◆ **DESCRIPTION OF THE TASK**
Each line in the records below, from the one that contains "Task: Add a new sheet with plus button" to the one that contains "Viewport: 1491px width, 710px", should be reproduced exactly, the first and last included.

[[ THE INPUT open ]]

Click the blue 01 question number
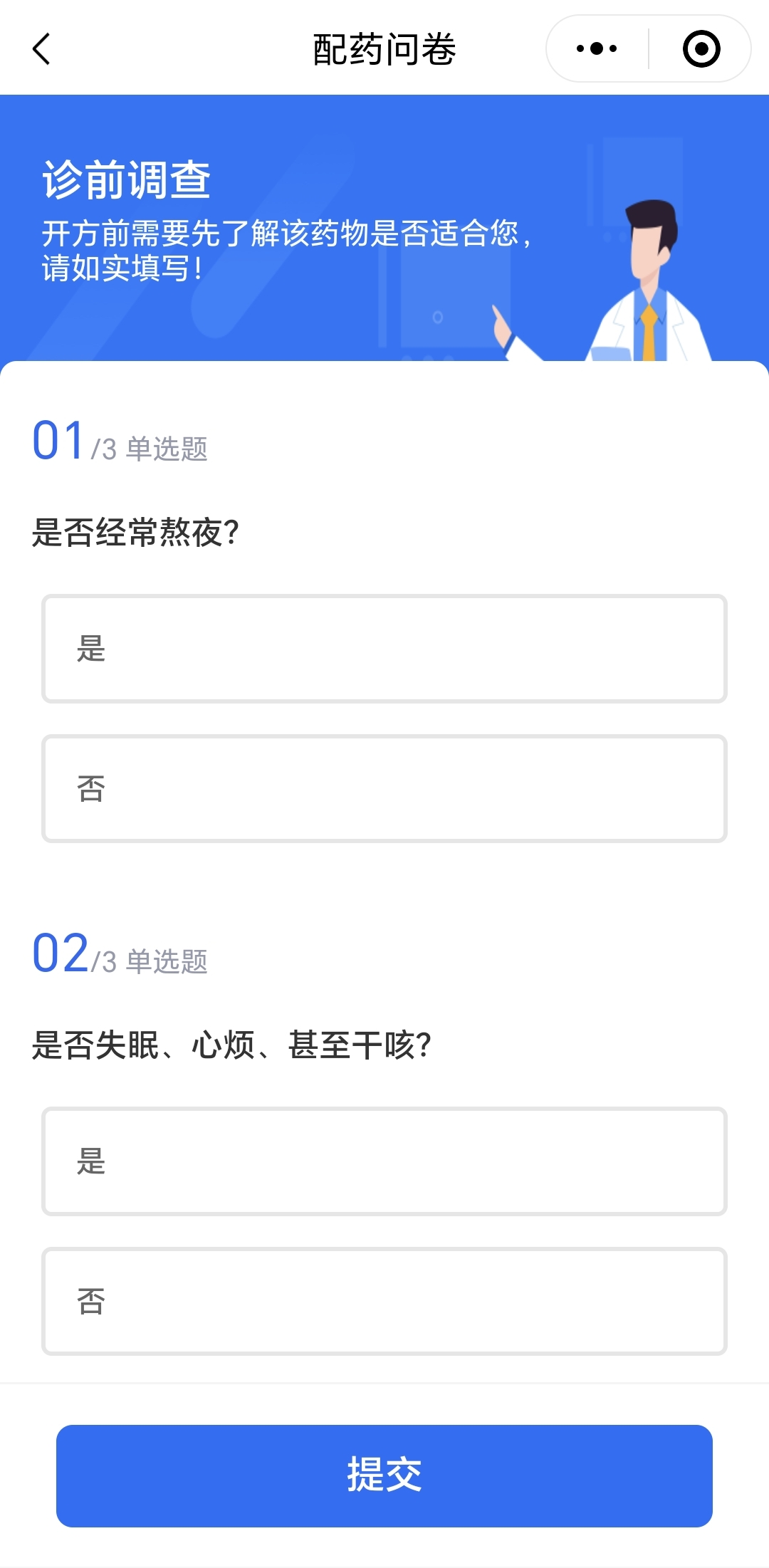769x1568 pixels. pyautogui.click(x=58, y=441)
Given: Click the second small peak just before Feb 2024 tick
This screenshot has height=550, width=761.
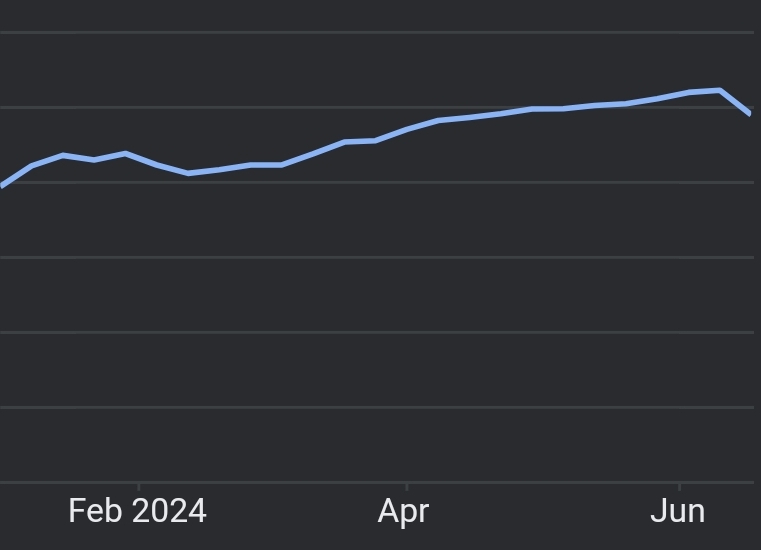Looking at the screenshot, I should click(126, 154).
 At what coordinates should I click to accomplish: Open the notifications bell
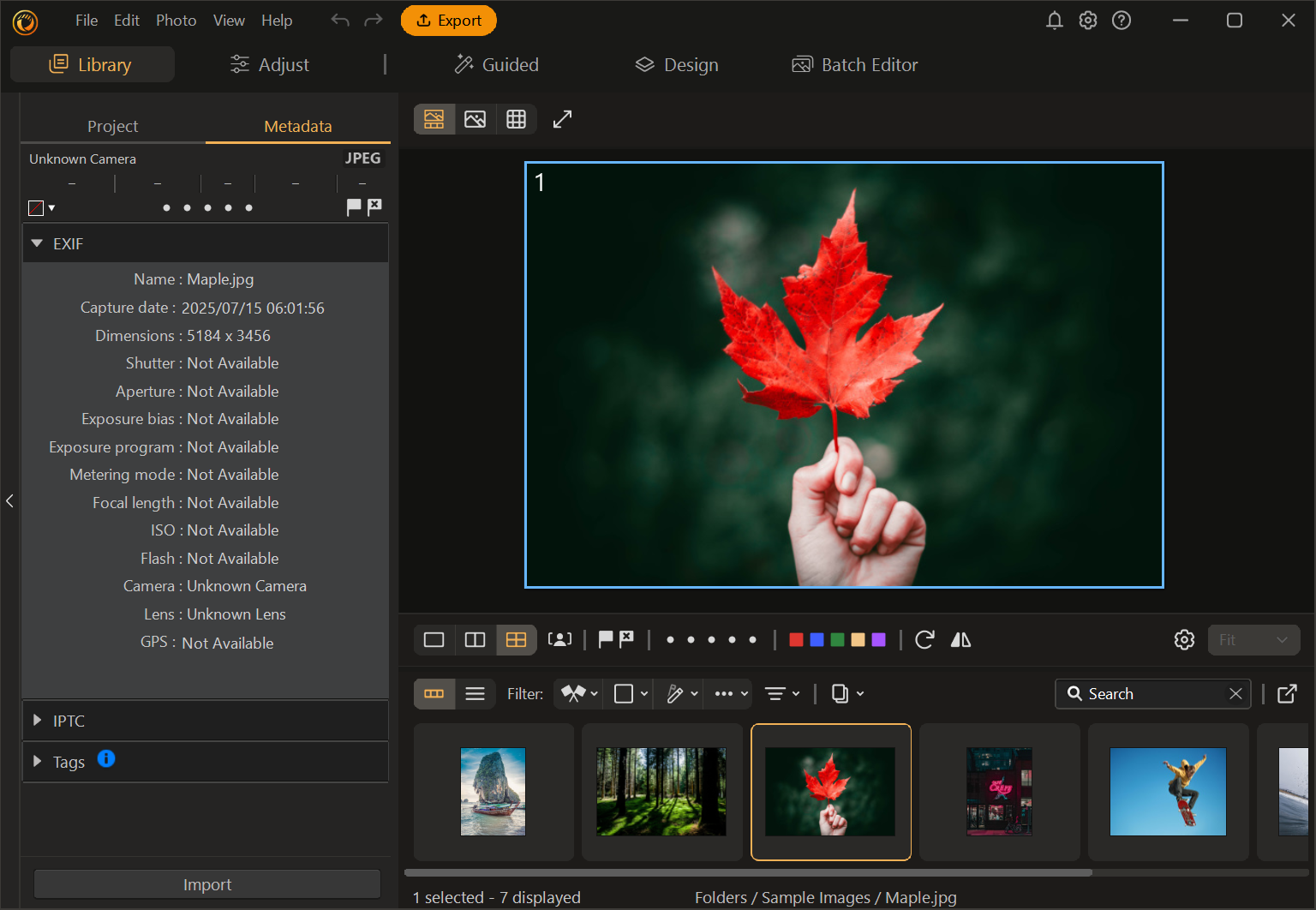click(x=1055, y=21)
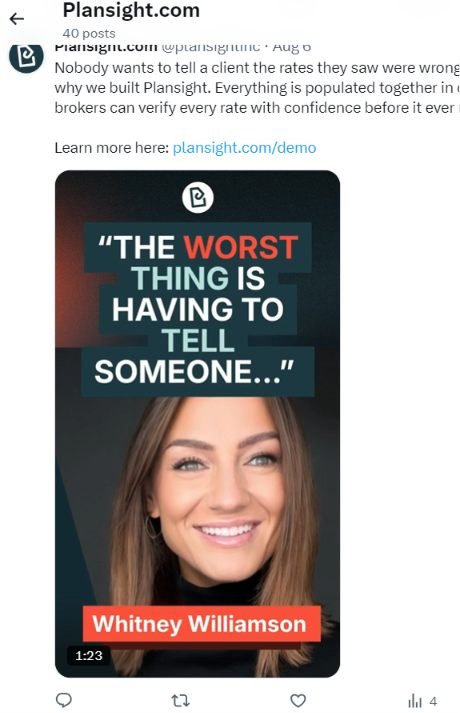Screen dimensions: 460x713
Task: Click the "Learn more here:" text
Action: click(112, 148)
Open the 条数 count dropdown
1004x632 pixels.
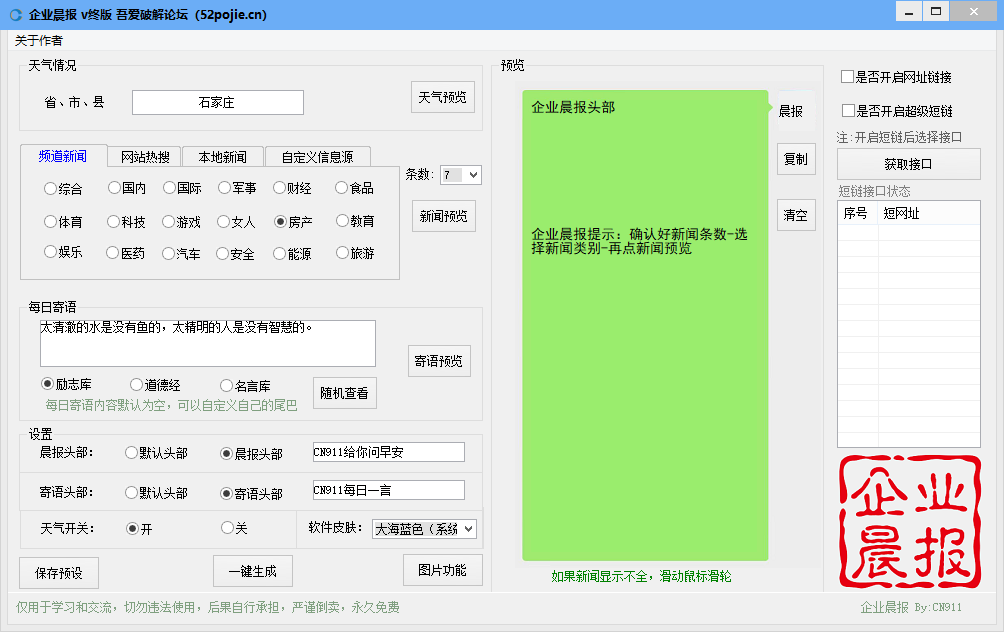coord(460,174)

[[ THE INPUT closed ]]
[[ THE INPUT open ]]

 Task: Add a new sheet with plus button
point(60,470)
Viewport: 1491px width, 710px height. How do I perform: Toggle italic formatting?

[[ THE INPUT closed ]]

◆ **SOLUTION TO THIS TASK**
 Task: Add a new sheet with plus button
point(60,470)
Viewport: 1491px width, 710px height. How do I perform: Toggle italic formatting?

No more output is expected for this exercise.